Our new Platform is an investment and innovation platform that aims to drive traditional capital into the sector through two catalytic vehicles: a catalytic investment strategy and catalytic grant strategy. The Platform will be jointly managed by Closed Loop Partners & ReFED, intending to: (a) provide patient, catalytic capital; (b) de-risk solutions through innovation support and research; and (c) bring critical stakeholders to the table to collaborate in a cross-supply chain, cross-sectoral manner toward shared sustainability goals. The proposed hybrid structure seeks to activate solutions across three categories: Prevention, Rescue and Recycling. The Platform’s proposed design includes philanthropic and catalytic, flexible investment capital – debt, equity and grants – with the intention of meeting organizations where they are in their development cycle and a purpose of accelerating the efforts of not just private start-ups, but also public sector entities, project operators and non-profit organizations.
Collaboration is Key to Solving the Problem
This initiative is unprecedented. Knowing that collaboration is key to solving this complex challenge, it brings together an industry-leading data provider on U.S. food waste and impact methodology to assess solutions, and an experienced circular economy-focused investment and innovation firm, with unparalleled collective industry knowledge, network, and investment experience. By working together, we can collectively have a much bigger impact on the system, in activating supply chains for sustainability.
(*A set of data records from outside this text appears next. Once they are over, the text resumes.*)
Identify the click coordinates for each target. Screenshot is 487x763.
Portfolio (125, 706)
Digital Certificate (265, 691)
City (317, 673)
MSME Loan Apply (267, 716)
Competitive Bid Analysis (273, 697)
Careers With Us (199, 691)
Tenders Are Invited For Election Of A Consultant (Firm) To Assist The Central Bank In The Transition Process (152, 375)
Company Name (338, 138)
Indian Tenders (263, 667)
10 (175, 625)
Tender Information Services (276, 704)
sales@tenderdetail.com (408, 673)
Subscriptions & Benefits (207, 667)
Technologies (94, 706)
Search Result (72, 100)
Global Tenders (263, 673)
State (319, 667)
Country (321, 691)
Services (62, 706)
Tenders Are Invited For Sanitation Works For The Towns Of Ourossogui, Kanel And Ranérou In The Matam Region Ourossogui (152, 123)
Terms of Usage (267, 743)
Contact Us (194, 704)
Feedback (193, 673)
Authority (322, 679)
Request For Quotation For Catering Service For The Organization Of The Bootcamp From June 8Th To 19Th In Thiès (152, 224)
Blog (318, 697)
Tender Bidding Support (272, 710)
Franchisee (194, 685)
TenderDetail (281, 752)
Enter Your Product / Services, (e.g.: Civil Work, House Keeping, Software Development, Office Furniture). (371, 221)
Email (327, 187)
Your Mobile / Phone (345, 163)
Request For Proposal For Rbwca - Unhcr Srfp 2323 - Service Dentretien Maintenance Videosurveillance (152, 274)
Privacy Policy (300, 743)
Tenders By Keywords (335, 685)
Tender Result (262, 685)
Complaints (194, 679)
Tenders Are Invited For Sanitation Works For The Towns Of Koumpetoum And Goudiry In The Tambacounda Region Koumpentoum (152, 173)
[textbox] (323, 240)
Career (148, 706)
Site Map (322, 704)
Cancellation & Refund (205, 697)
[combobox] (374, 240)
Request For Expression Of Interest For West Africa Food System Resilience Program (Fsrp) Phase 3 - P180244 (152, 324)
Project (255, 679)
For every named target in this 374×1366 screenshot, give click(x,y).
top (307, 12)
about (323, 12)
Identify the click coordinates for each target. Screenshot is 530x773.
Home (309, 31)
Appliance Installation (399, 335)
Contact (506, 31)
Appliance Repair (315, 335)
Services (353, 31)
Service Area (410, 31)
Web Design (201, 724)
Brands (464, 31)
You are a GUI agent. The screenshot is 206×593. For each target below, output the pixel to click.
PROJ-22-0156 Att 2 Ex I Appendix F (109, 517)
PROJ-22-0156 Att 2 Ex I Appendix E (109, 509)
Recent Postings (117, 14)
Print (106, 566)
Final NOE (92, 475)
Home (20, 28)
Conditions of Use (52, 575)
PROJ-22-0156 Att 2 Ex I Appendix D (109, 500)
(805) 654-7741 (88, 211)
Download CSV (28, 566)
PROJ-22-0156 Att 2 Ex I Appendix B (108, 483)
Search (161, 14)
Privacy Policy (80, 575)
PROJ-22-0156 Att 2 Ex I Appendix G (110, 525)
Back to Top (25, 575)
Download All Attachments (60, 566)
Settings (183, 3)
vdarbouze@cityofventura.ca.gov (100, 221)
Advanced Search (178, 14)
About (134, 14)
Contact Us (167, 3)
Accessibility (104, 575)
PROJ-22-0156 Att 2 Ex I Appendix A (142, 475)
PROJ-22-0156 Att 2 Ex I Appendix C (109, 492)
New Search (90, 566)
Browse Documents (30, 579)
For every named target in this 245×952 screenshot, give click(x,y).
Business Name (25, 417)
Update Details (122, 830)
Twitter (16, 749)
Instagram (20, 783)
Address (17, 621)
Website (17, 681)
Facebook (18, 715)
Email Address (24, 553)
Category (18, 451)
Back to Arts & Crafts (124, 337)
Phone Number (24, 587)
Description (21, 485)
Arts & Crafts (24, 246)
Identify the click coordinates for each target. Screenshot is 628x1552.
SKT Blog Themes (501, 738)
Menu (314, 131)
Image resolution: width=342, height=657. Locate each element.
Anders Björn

Closed Loop Partners is already seeing many circular solutions in the food and organics space, seeking capital ranging from grants to early-stage equity funding to later-stage project finance debt. Since 2016, we’ve invested in 10 food waste mitigation or recycling companies ranging from solutions to sequester carbon in agricultural products, to cold chain storage, to industrial organic composting and anaerobic digestion.
With targeted funding of $100M – of which $80M would be allocated to an investment strategy, and the remaining $20M to grants for non-investment-grade (or non-profit) solutions – the new Circular Food Solutions Platform aims to contribute to the diversion of up to 10 million tons of food waste from landfill, which would result in 15M mtCO2e avoided, and save nearly 800 billion gallons of water. All while supporting innovators of all types to benefit from our nearly 10 years of work investing and partnering with large global retailers, consumer goods, technology companies and local municipalities to build more sustainable supply chains.